Pixel coordinate grounding data:
....................
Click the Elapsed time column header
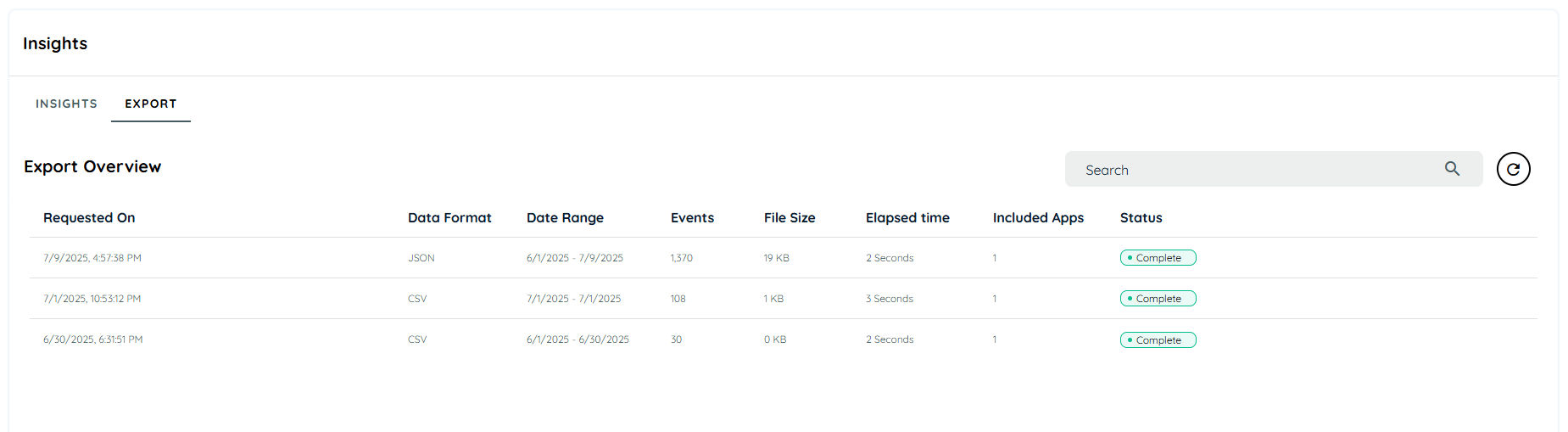 [907, 217]
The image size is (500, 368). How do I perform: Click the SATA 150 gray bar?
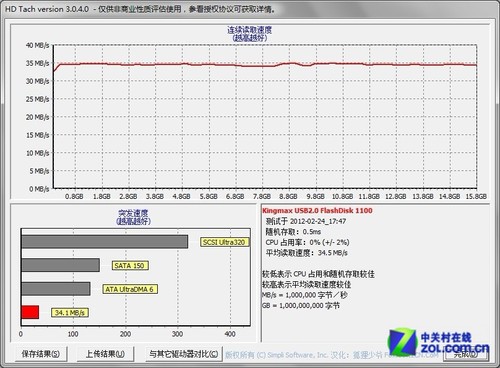click(60, 265)
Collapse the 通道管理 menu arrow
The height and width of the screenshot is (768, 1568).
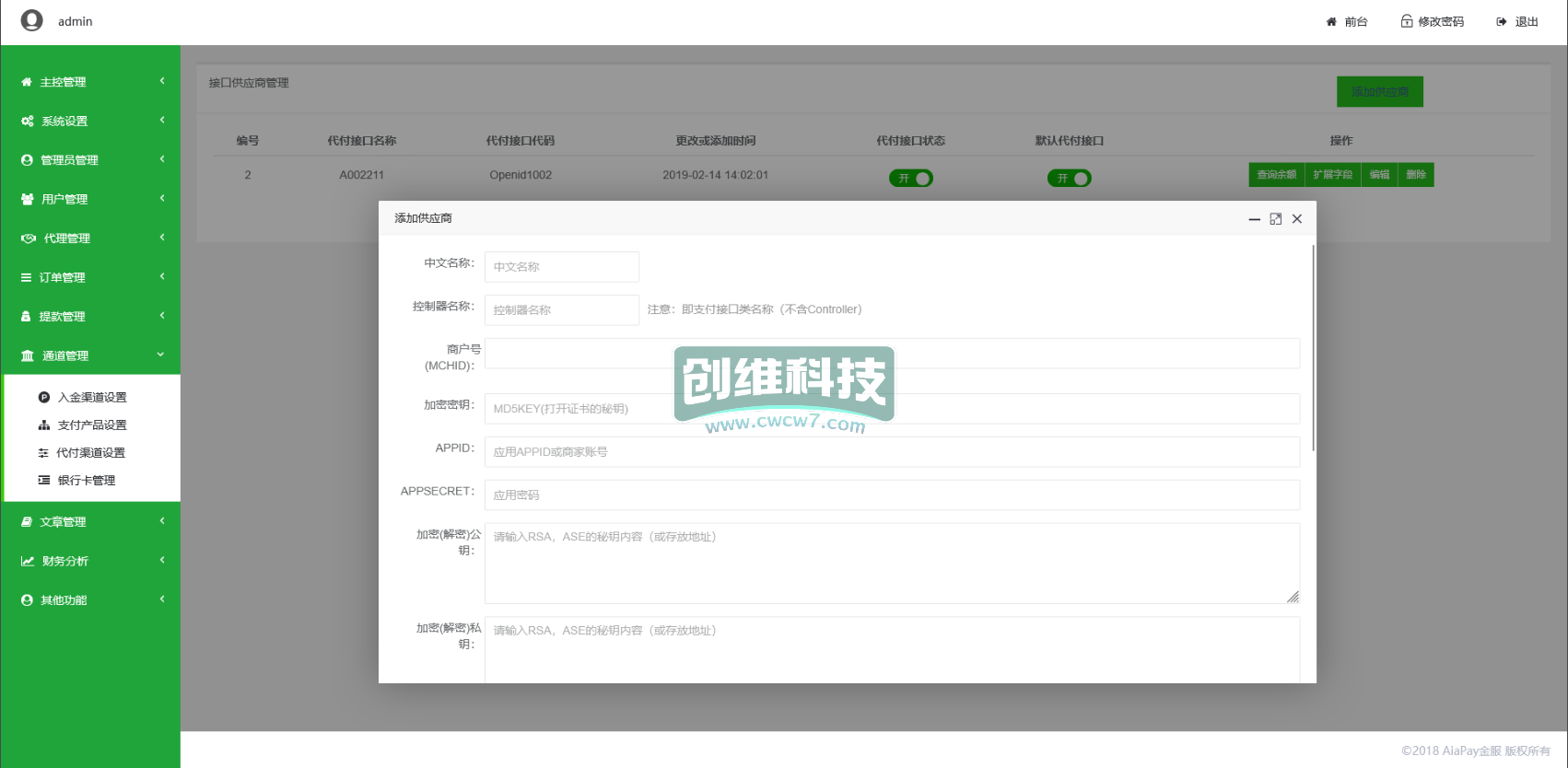161,355
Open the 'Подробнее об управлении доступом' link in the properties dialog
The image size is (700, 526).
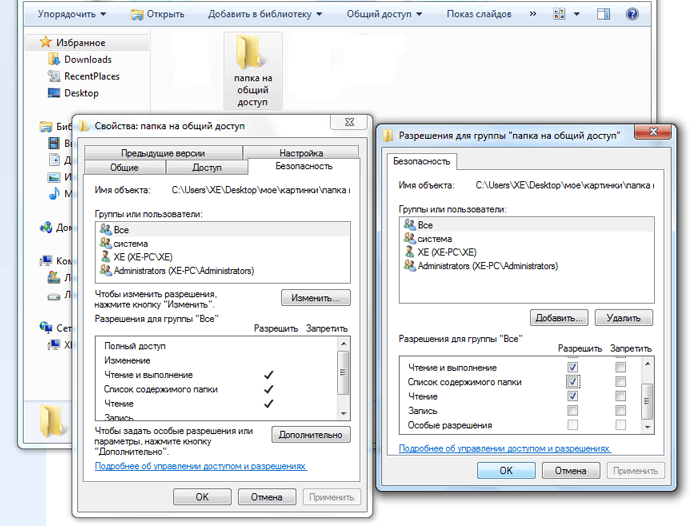[x=200, y=466]
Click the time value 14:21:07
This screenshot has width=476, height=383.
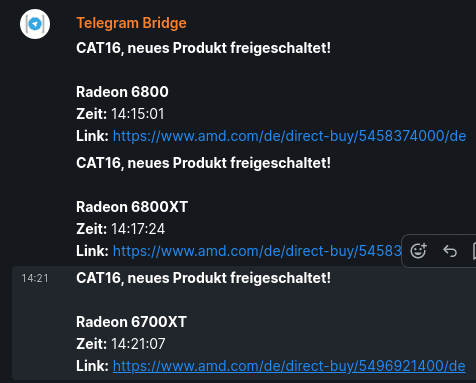[x=138, y=344]
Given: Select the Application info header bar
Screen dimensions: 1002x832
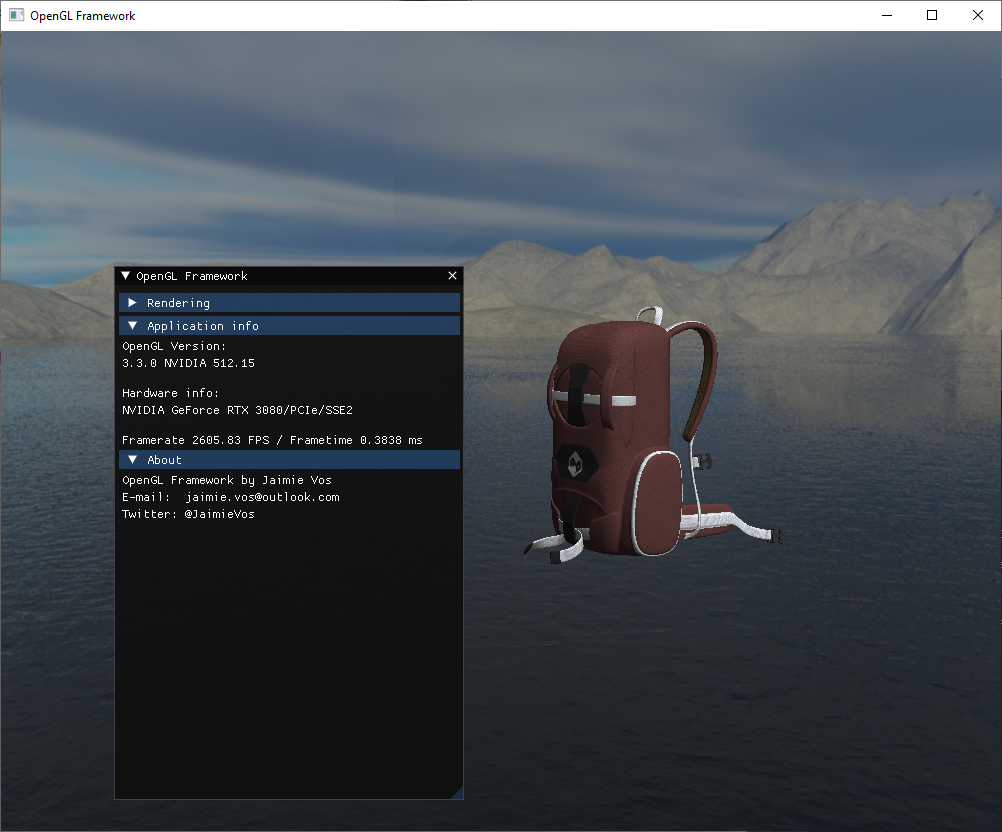Looking at the screenshot, I should pyautogui.click(x=290, y=325).
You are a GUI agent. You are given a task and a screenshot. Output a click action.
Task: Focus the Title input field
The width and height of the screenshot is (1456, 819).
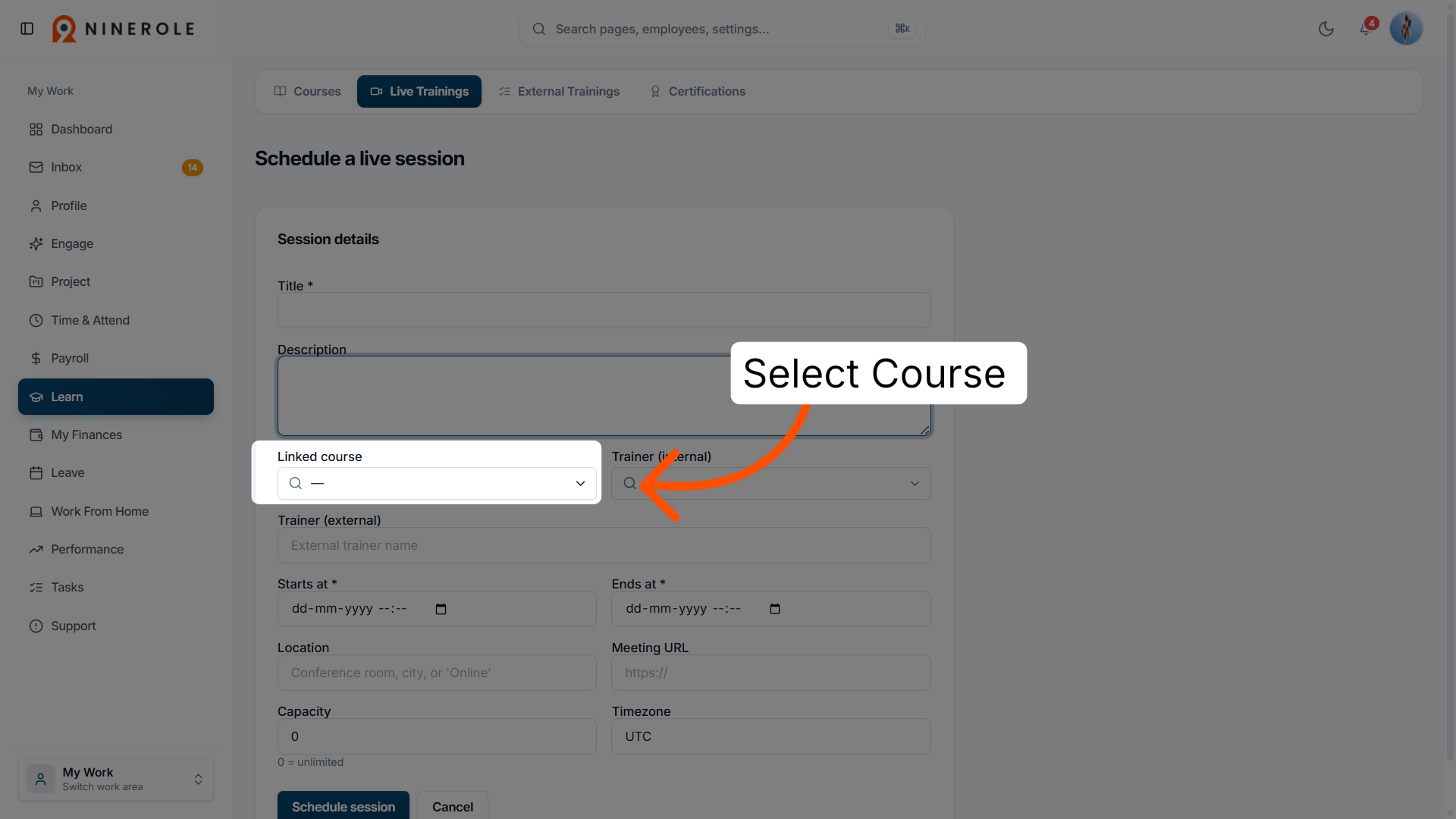[x=604, y=310]
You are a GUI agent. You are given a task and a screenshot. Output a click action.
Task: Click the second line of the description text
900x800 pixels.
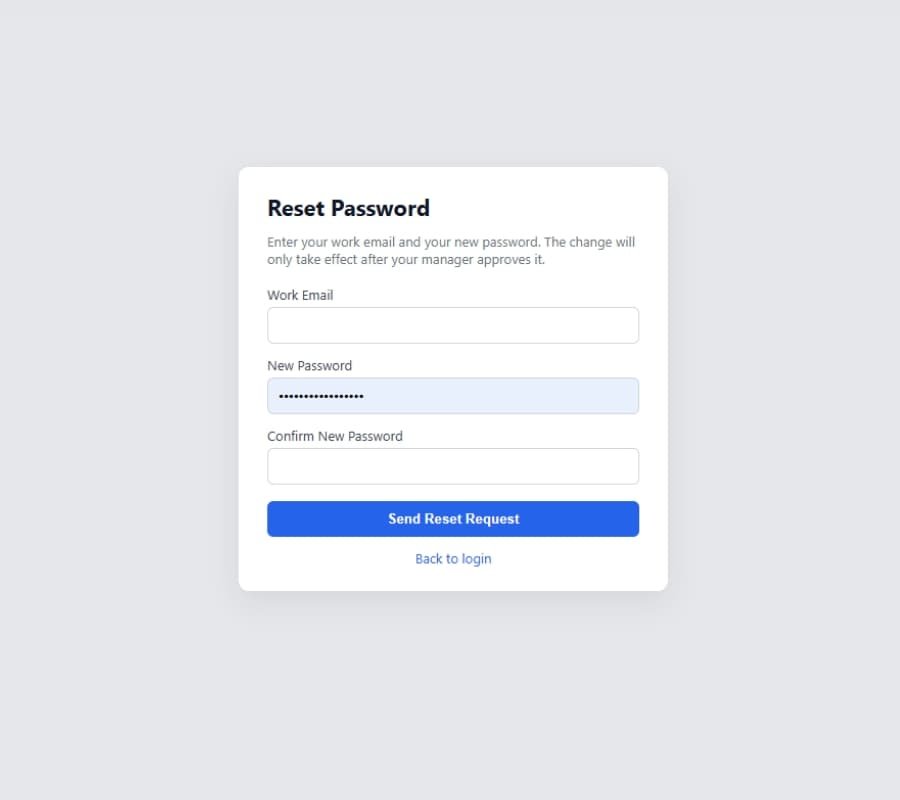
....................
Exactness is what counts here: copy each entry as given and omit its pictures.

Click the Elapsed time column header
 [907, 217]
The image size is (500, 368). How do I perform: Click the SATA 150 gray bar?
click(60, 265)
Collapse the 通道管理 menu arrow
The height and width of the screenshot is (768, 1568).
161,355
Open the 'Подробнее об управлении доступом' link in the properties dialog
The image size is (700, 526).
[x=200, y=466]
Click the time value 14:21:07
This screenshot has width=476, height=383.
[x=138, y=344]
Given: Select the Application info header bar
Screen dimensions: 1002x832
Looking at the screenshot, I should pyautogui.click(x=290, y=325).
You are a GUI agent. You are given a task and a screenshot. Output a click action.
Task: Focus the Title input field
The width and height of the screenshot is (1456, 819).
[x=604, y=310]
You are a GUI agent. You are given a task and a screenshot. Output a click action.
Task: Click the second line of the description text
900x800 pixels.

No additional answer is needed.